Monique Henderson

Personal information
- Full name: Monique Marie Henderson
- Born: February 18, 1983 (age 43) San Diego, California, U.S.

Medal record
Women's athletics
Representing United States
Olympic Games
| Gold medal – first place | 2004 Athens | 4 × 400 meter relay |
| Gold medal – first place | 2008 Beijing | 4 × 400 meter relay |

= Monique Henderson =

American track and field athlete (born 1983)

Monique Marie Henderson (born February 18, 1983, in San Diego, California) is an American track and field athlete, who specializes in the 400-meter dash. Henderson was a gold medalist in both the 2004 Olympic Games in Athens, Greece and the 2008 Olympic Games in Beijing, China as a member of the American 4 × 400-meter relay squad.

As a young runner, she set the still standing American record for 9-10-year-old girls in the 400 meters.

Henderson prepped at Morse High School in San Diego '01. She is the only four-time 400 meters California State Champion in the state's history from 98–01. In 1999 while in high school, age 16, she won the 400 m at the World Youth Championship in Bydgoszcz, Poland. At age 17, she set a US junior class, as well as high school national record (since broken), at 50.74 in the 400 m at the CIF California State Meet. In 2000, still in high school, she was named to the US Olympic track and field team. Selected as an alternate (Pool) for the 4 × 400 m squad but did not run. That year she was named the national Girl's "High School Athlete of the Year" by Track and Field News.

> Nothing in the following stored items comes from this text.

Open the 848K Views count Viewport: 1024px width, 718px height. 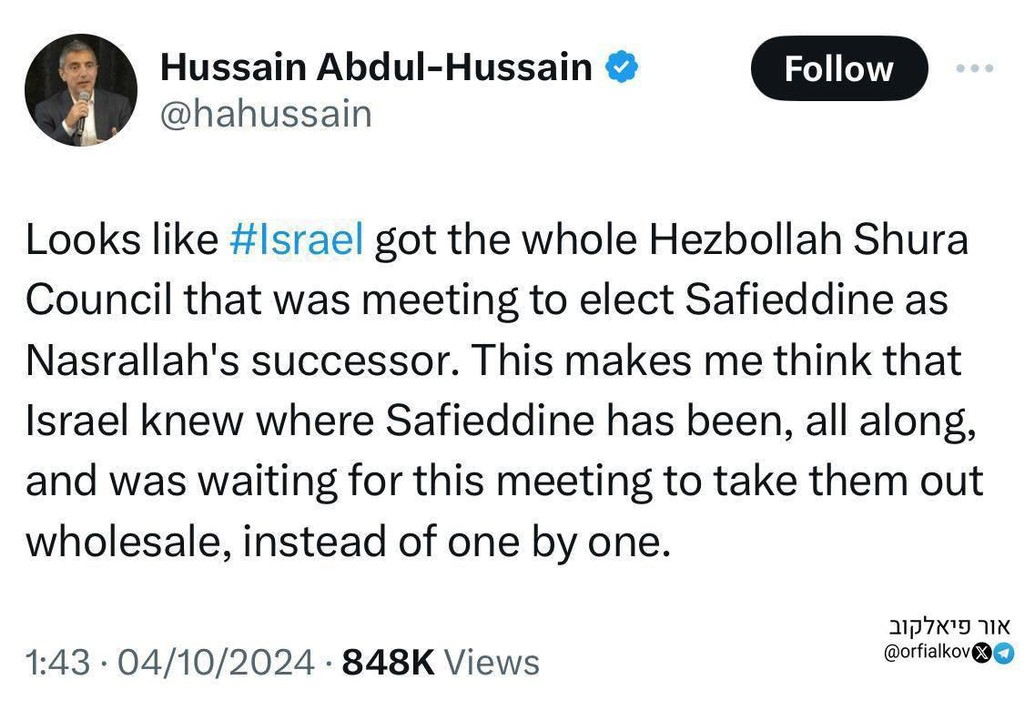click(x=440, y=662)
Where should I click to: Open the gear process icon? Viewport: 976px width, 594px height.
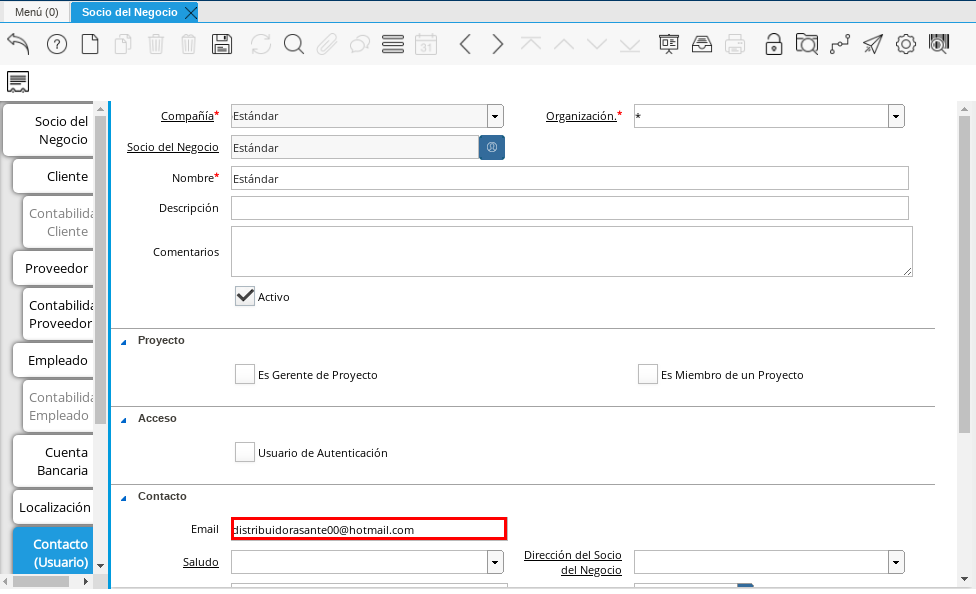[905, 44]
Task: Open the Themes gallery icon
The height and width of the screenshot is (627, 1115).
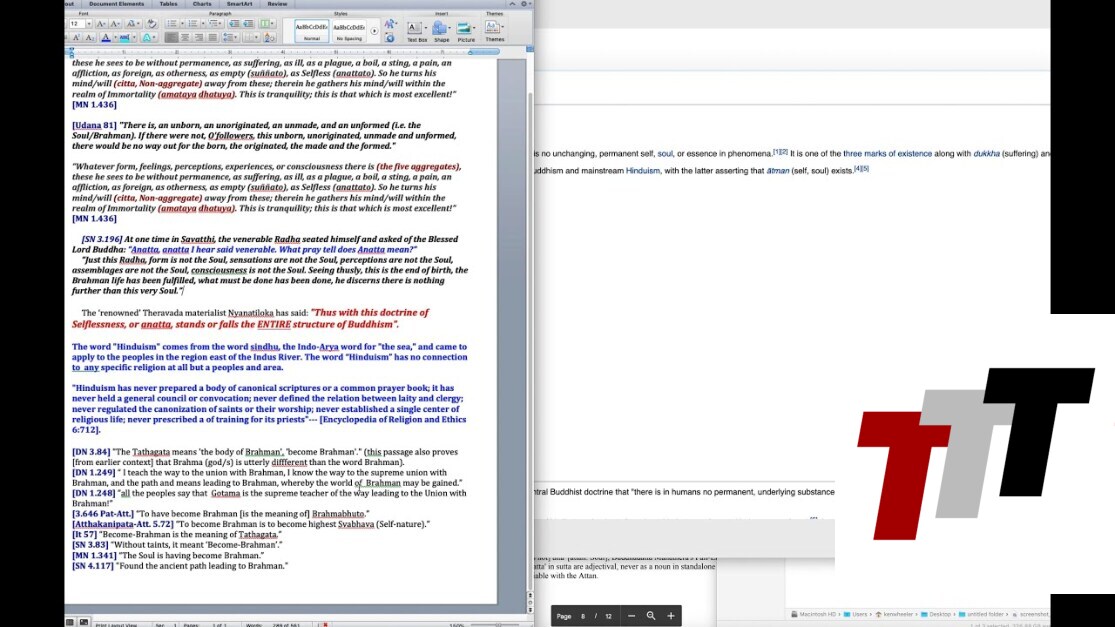Action: [494, 27]
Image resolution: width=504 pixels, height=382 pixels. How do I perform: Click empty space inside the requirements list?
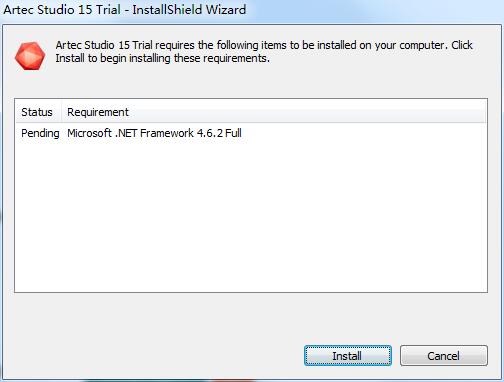251,217
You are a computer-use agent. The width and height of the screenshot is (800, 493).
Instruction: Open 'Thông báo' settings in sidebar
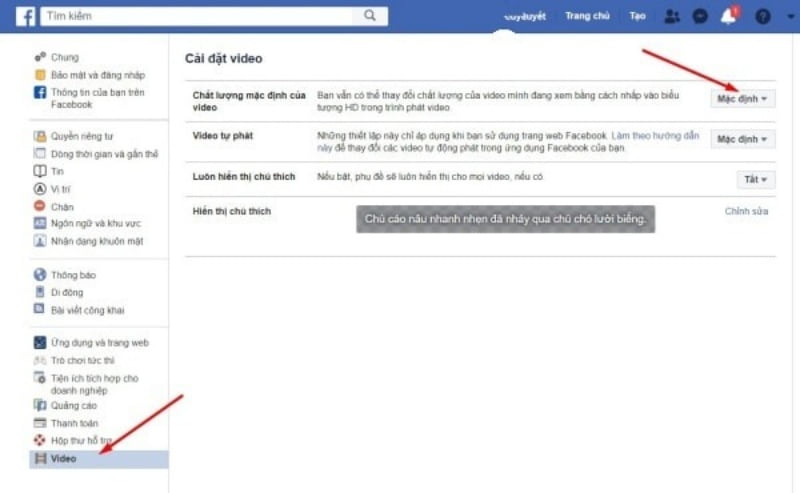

After graduating from high school in 2001 she accepted a scholarship to attend UCLA. While at UCLA in 2002, she place 1st in the 400 m at the World Junior Championship held in Kingston Jamaica. Also at UCLA she went on to be a five-time Pac-10 champion. In 2004, she placed second at the NCAA championships at 400 m. The next year she became the 2005 NCAA outdoor champion at 400 m, establishing a new NCAA record (50.10). In 2005, she won the Honda Award as the nation's best female collegiate track and field athlete.

Since 2010, the gold medal at the Athens Olympics in 2004 has been in doubt as Crystal Cox, who ran for the team in a preliminary round, admitted to doping. However, as of 2012 the original result still stands.

She holds a master's degree in kinesiology and worked as a professor in the exercise science department at San Diego Mesa College until 2015 when she became the head coach at Golden West College in Summer 2015.

==Honors==
Monique Henderson was nominated and inducted into the San Diego County Women's Hall of Fame in 2009 hosted by Women's Museum of California, Commission on the Status of Women, University of California, San Diego Women's Center, and San Diego State University Women's Studies.